Different loci associated with root and foliar resistance to sudden death syndrome (Fusarium virguliforme) in soybean

  • Ruijuan Tan
  • Paul J. Collins
  • Jie Wang
  • Zixiang Wen
  • John F. Boyse
  • Randall G. Laurenz
  • Cuihua Gu
  • Janette L. Jacobs
  • Qijian Song
  • Martin I. Chilvers
  • Dechun WangEmail author
Original Article

Abstract

Key message

Different loci associated with root resistance to F. virguliforme colonization and foliar resistance to phytotoxin damage in soybean.

Abstract

Use of resistant cultivars is the most efficacious approach to manage soybean sudden death syndrome (SDS), caused by Fusarium virguliforme. The objectives of this study were to (1) map the loci associated with root and foliar resistance to F. virguliforme infection and (2) decipher the relationships between root infection, foliar damage, and plot yield. A mapping population consisting of 153 F4-derived recombinant inbred lines from the cross U01-390489 × E07080 was genotyped by SoySNP6 K BeadChip assay. Both foliar damage and F. virguliforme colonization in roots were investigated in the field, and a weak positive correlation was identified between them. Foliar damage had a stronger negative correlation with plot yield than F. virguliforme colonization. Twelve loci associated with foliar damage were identified, and four of them were associated with multiple traits across environments. In contrast, only one locus associated with root resistance to F. virguliforme colonization was identified and mapped on Chromosome 18. It colocalized with the locus associated with foliar damage in the same environment. The locus on Chromosome 6, qSDS6-2, and the locus on Chromosome 18, qSDS18-1, were associated with resistance to SDS phytotoxins and resistance to F. virguliforme colonization of roots, respectively. Both loci affected plot yield. Foliar damage-related traits, especially disease index, are valuable indicators for SDS resistance breeding because of consistency of the identified loci and their stronger correlation with plot yield. The information provided by this study will facilitate marker-assisted selection to improve SDS resistance in soybean.
——
In the soybean abstract, on which chromosome was the only locus associated with root resistance to F. virguliforme colonization mapped?

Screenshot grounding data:
——
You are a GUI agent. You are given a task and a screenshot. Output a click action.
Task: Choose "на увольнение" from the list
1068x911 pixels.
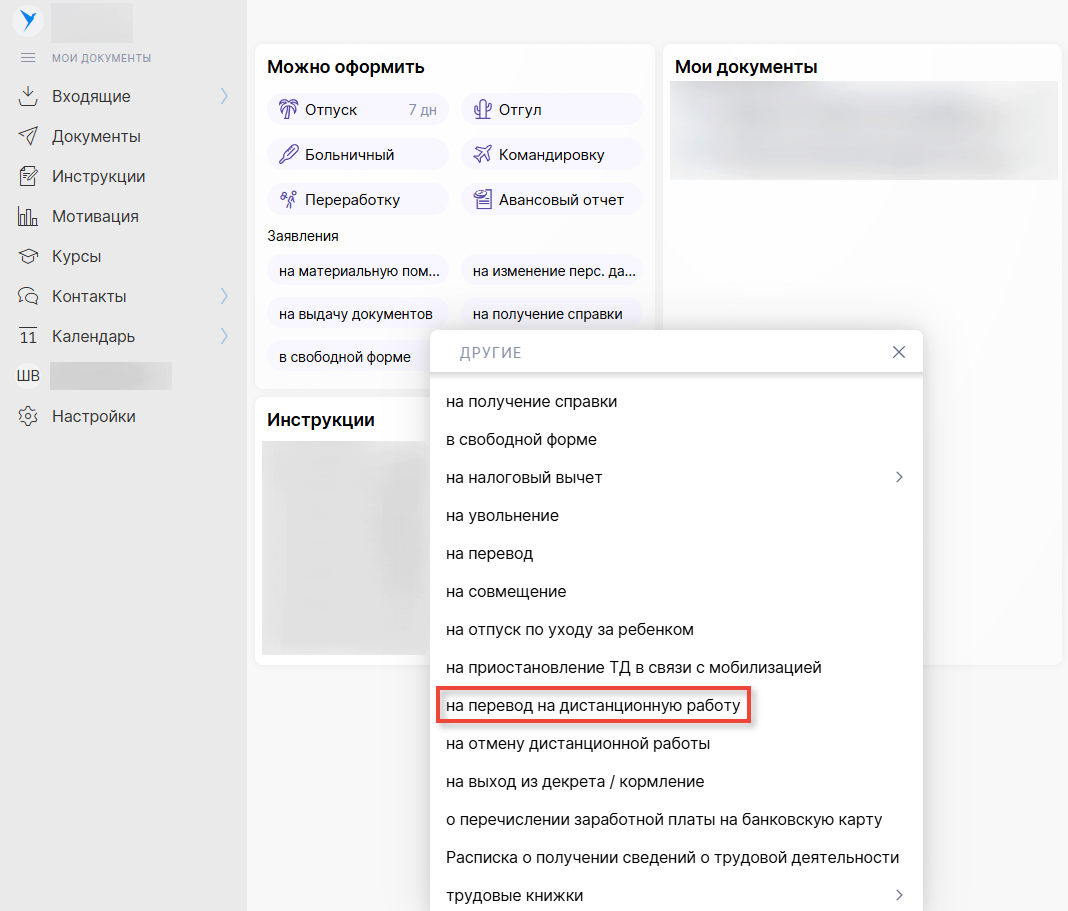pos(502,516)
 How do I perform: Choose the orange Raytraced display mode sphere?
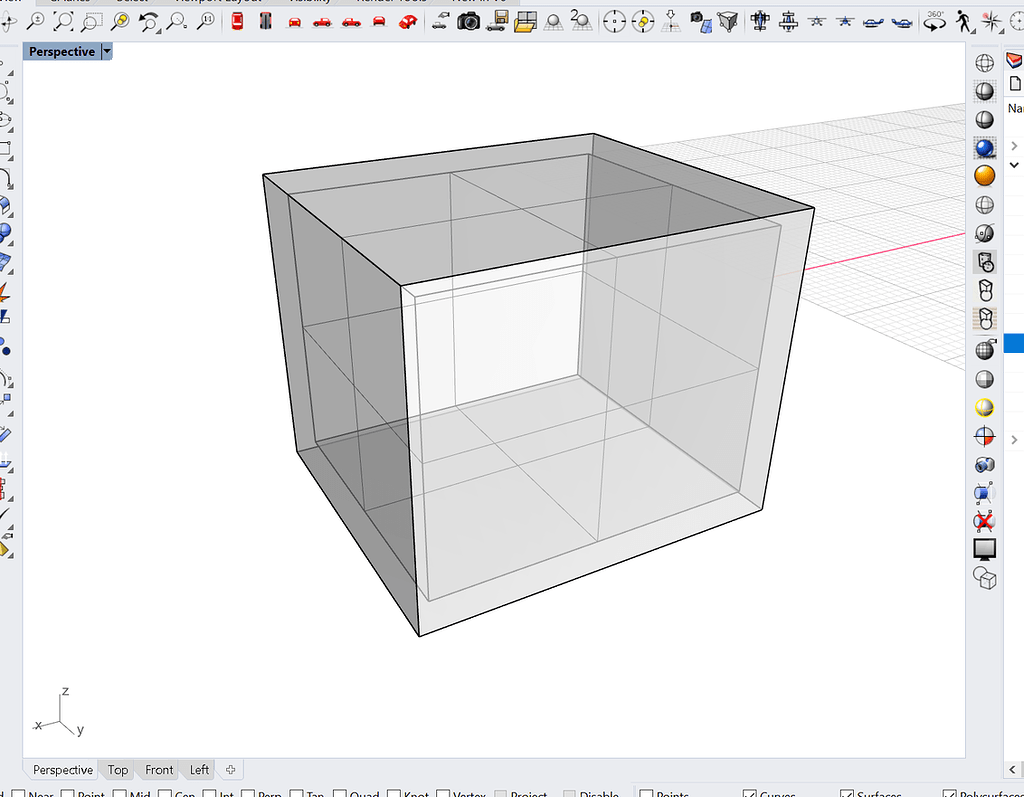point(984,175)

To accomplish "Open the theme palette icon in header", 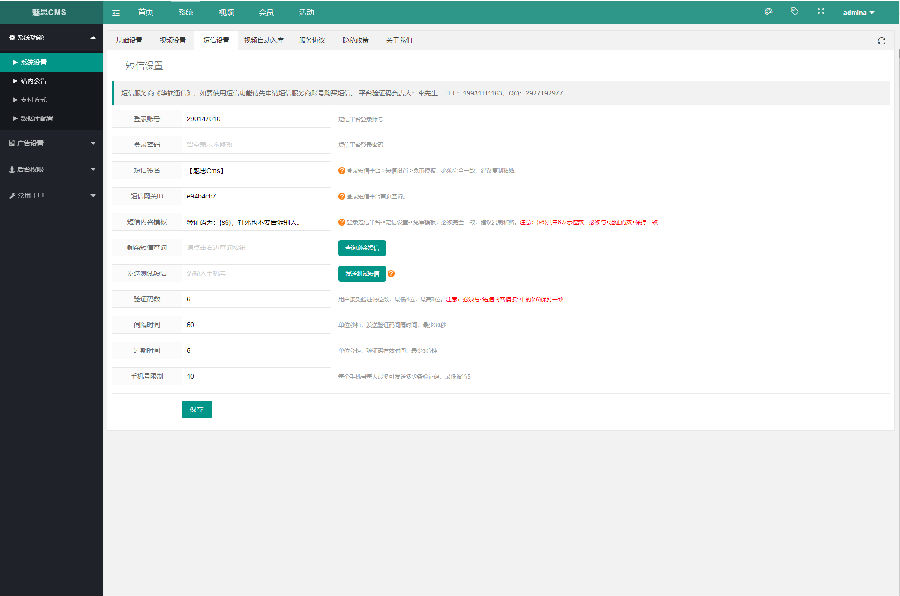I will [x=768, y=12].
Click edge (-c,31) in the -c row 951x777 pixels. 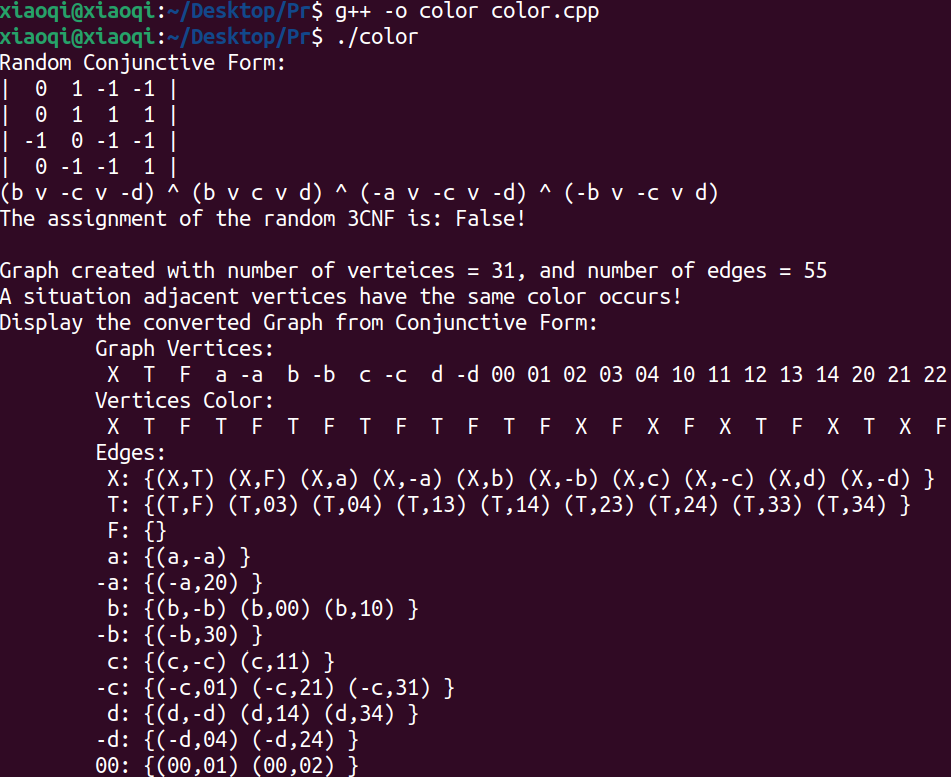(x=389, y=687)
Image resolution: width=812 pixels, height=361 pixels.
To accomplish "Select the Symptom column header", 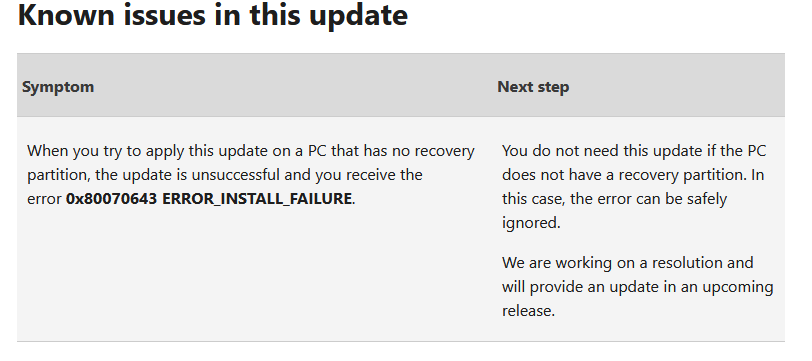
——
ANSWER TO THIS PROBLEM:
Chromosome 18